University of Pennsylvania
We develop a dynamic model of opinion formation in social networks when the information required for learning a payoff-relevant parameter may not be at the disposal of any single agent. Individuals engage in communication with their neighbors in order to learn from their experiences. However, instead of incorporating the views of their neighbors in a fully Bayesian manner, agents use a simple updating rule which linearly combines their personal experience and the views of their neighbors (even though the neighbors’ views may be quite inaccurate).
This non-Bayesian learning rule is motivated by the formidable complexity required to fully implement Bayesian updating in networks. We show that, as long as individuals take their personal signals into account in a Bayesian way, repeated interactions lead them to successfully aggregate information and learn the true underlying state of the world.
This result holds in spite of the apparent naivete of agents’ updating rule, the agents’ need for information from sources the existence of which they may not be aware of, the possibility that the most persuasive agents in the network are precisely those least informed and with worst prior views, and the assumption that no agent can tell whether her own views or those of her neighbors are more accurate. Furthermore, we show that when learning occurs, the rate is exponentially fast, and we provide upper and lower bounds on the rate of learning, as a functionof informativeness of the private signals and "Centrality of agents" in the network.
Joint work with Alireza Tahbaz-Salehi (Columbia GSB), Pooya Molavi (Penn), and Alvaro Sandroni (Kellogg School, Northwestern Unievrsity)
Ali Jadbabaie received his BS degree (with high honors) in Electrical Engineering from Sharif University of Technology in 1995. After a brief period of working as a control engineer, he came to the US and got his Masters degree in Electrical and Computer Engineering from the University of New Mexico, Albuquerque in 1997and a Ph.D. degree in Control and Dynamical Systems from California Institute of Technology in 2001.

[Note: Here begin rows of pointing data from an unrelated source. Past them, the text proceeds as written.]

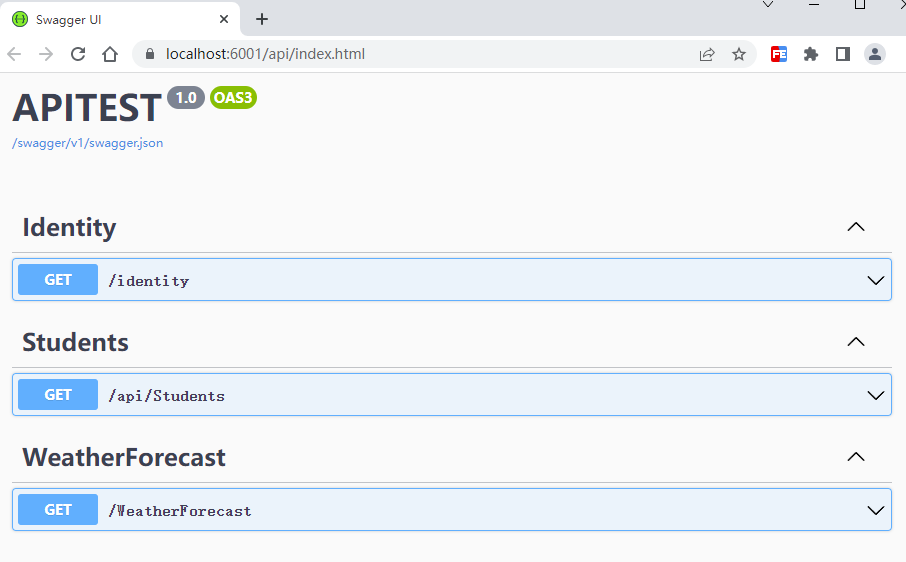
Task: Click the browser back arrow
Action: click(x=14, y=54)
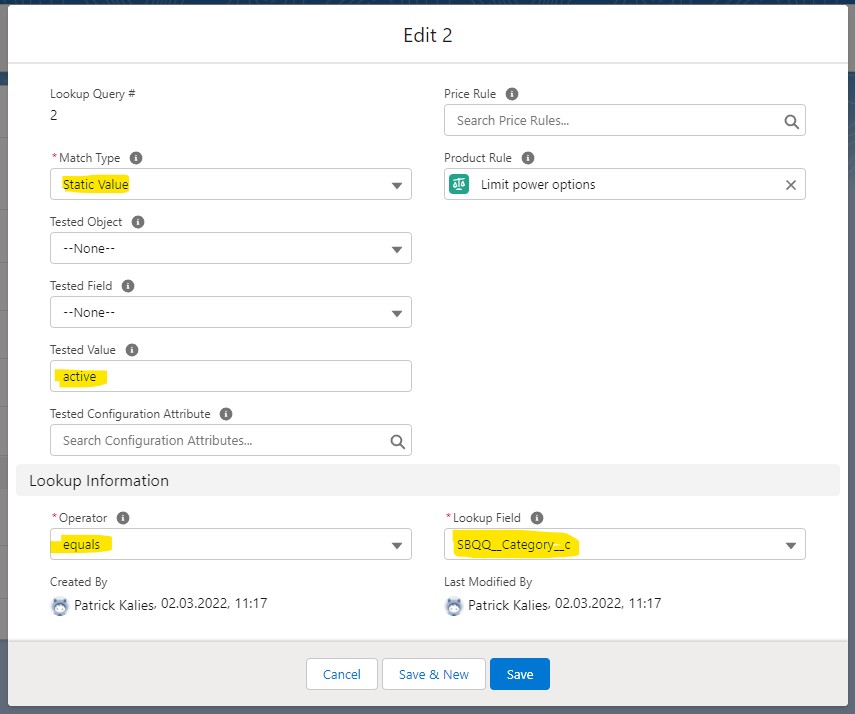
Task: Click the info icon next to Tested Object
Action: tap(138, 222)
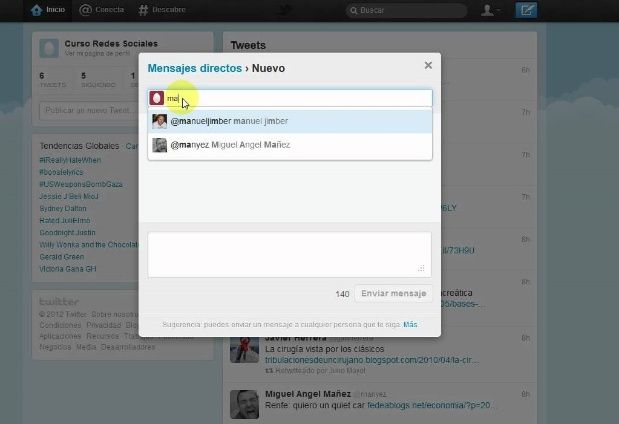619x424 pixels.
Task: Click the compose new tweet icon
Action: [526, 10]
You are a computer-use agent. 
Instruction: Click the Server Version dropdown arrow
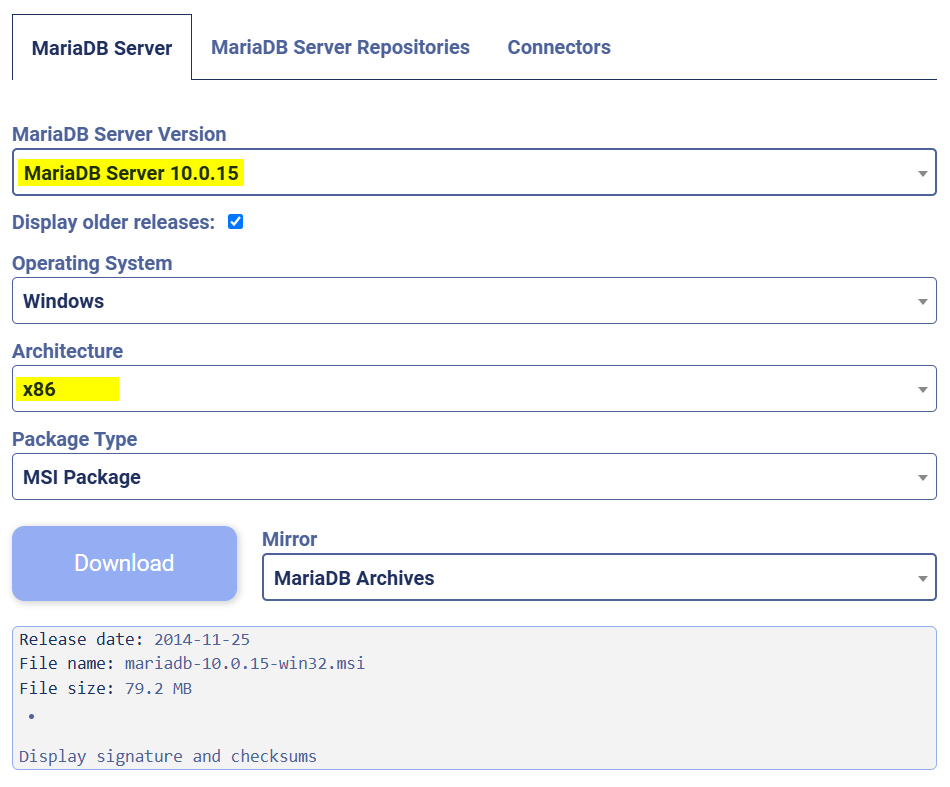pos(922,172)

From July 2001-July 2002 he was a postdoctoral associate at the department of Electrical Engineering at Yale University. Since July 2002 he has been at the University of Pennsylvania, Philadelphia, PA, where he is currently a Professor of Electrical and Systems Engineering with a secondary appointment in Computer & Information Science.

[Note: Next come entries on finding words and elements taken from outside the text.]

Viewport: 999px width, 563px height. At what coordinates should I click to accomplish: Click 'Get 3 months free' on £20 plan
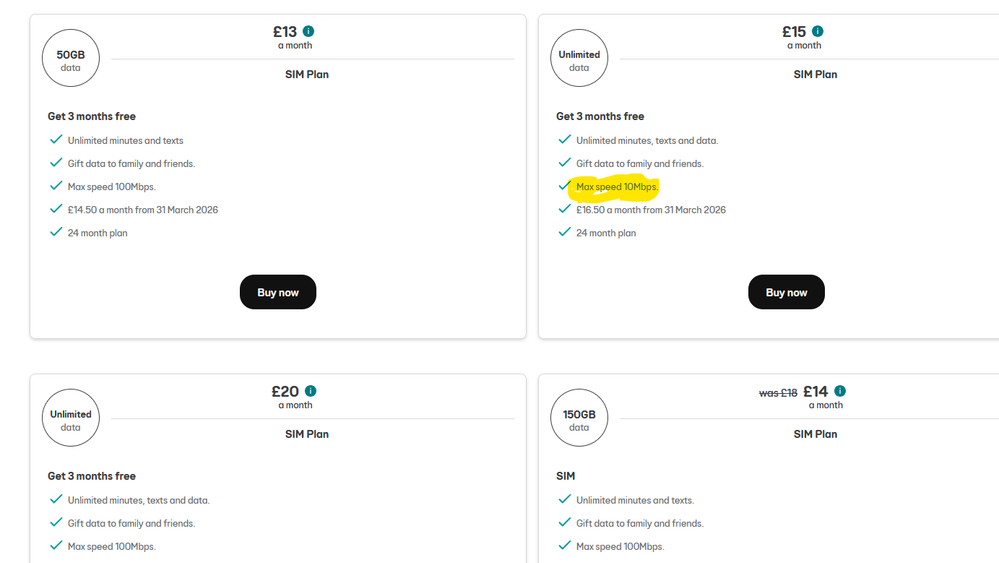pos(92,476)
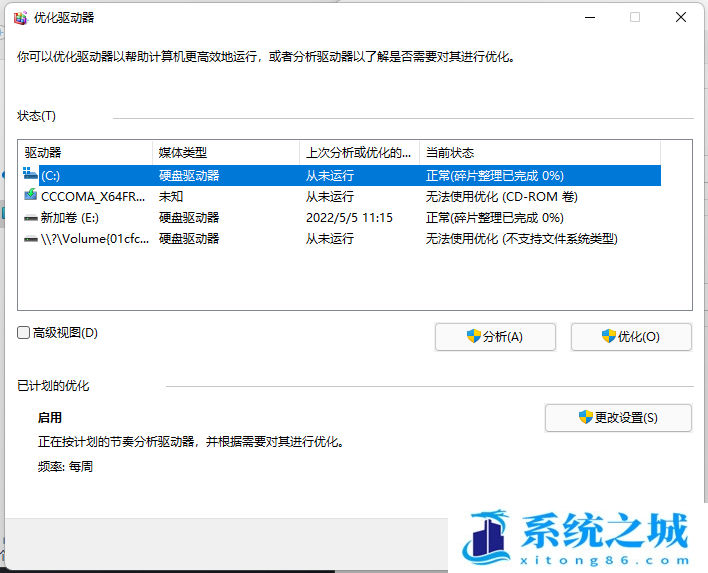Click the (C:) drive icon
This screenshot has width=708, height=573.
click(x=31, y=175)
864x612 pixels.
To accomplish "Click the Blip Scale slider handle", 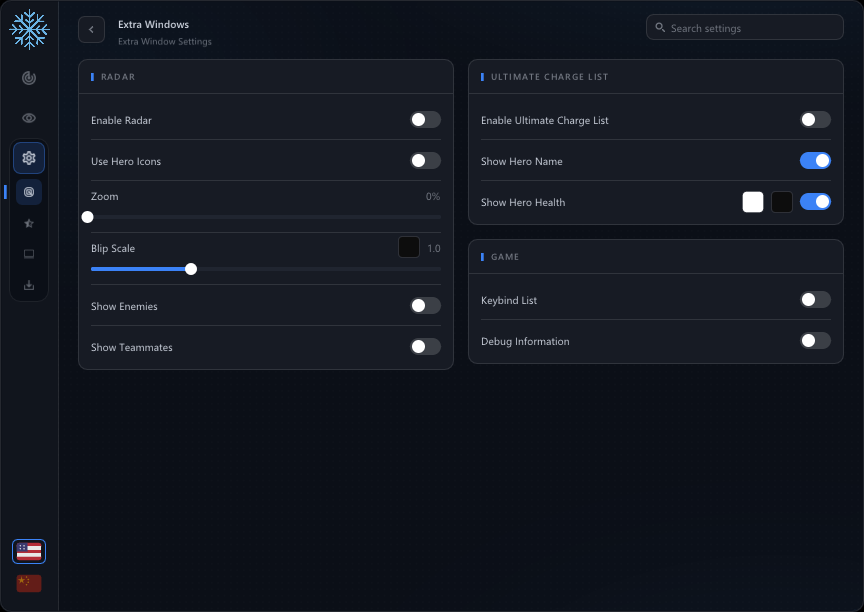I will tap(191, 269).
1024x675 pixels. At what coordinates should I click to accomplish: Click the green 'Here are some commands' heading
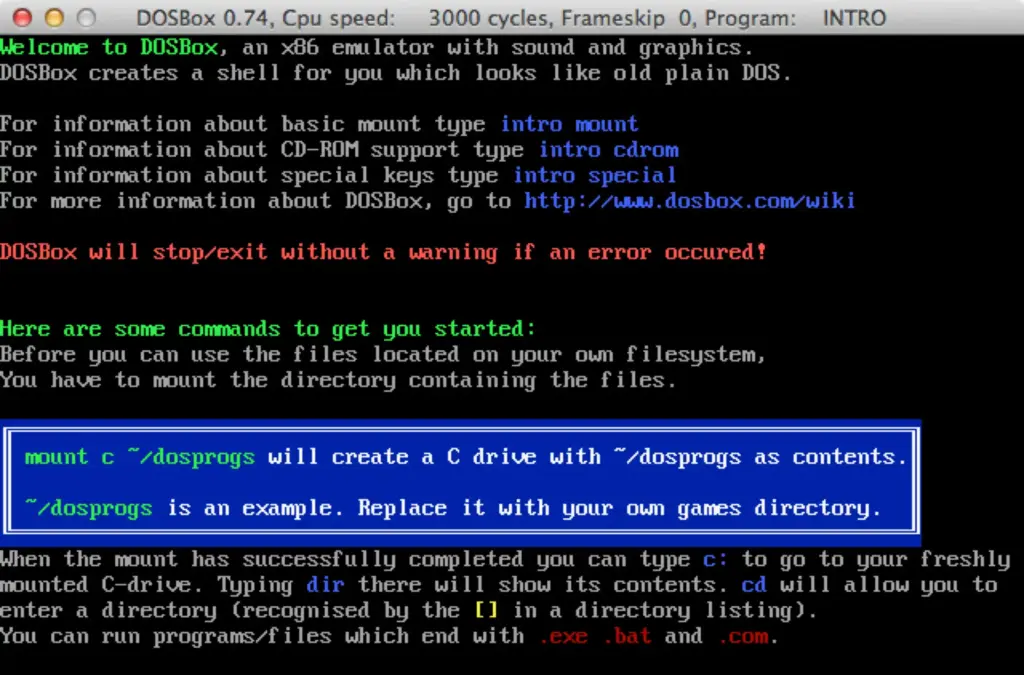point(268,329)
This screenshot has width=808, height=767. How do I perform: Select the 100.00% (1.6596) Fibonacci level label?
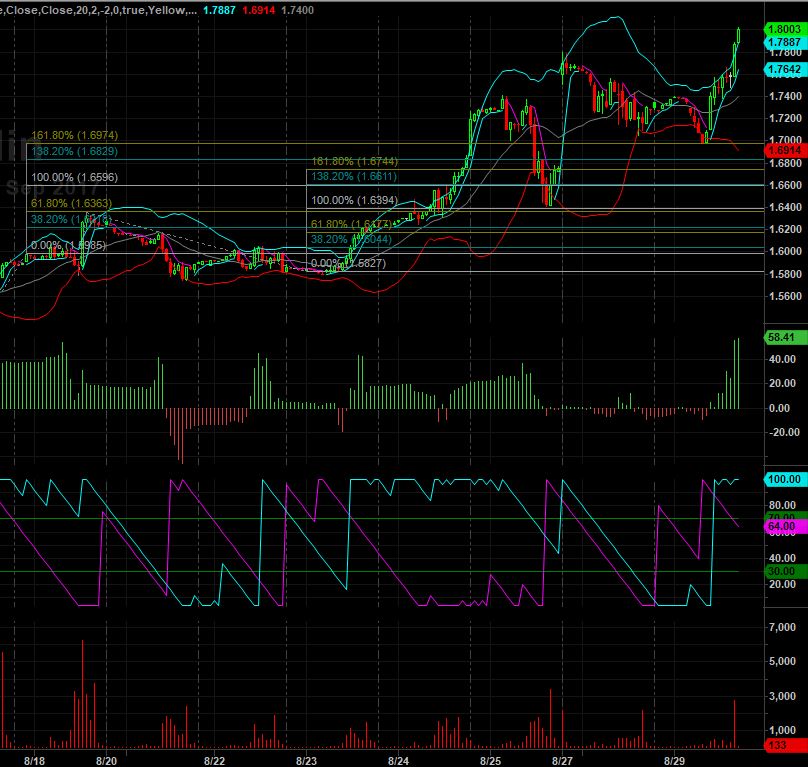[x=75, y=177]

He is the founding co-director of the Singh Program in Market and Social Systems Engineering, an elite new undergraduate degree program at Penn that blends operations research, economics, and computer science with systems theory. He is a recipient of an NSF Career award, an ONR Young Investigator award, the O. Hugo Schuck Best Paper award of the American Automatic Control Council, and the George S. Axelby Outstanding Paper Award of the IEEE Control Systems Society.
His students have been recipients and finalists of best student paper awards in the American Control Conference and IEEE Conference on Decision and Control. His research is broadly in the interface of control theory and network science, specifically, analysis, design and optimization of networked dynamical systems with applications to sensor networks, multi-robot formation control, opinion aggregation, social learning and other collective phenomena.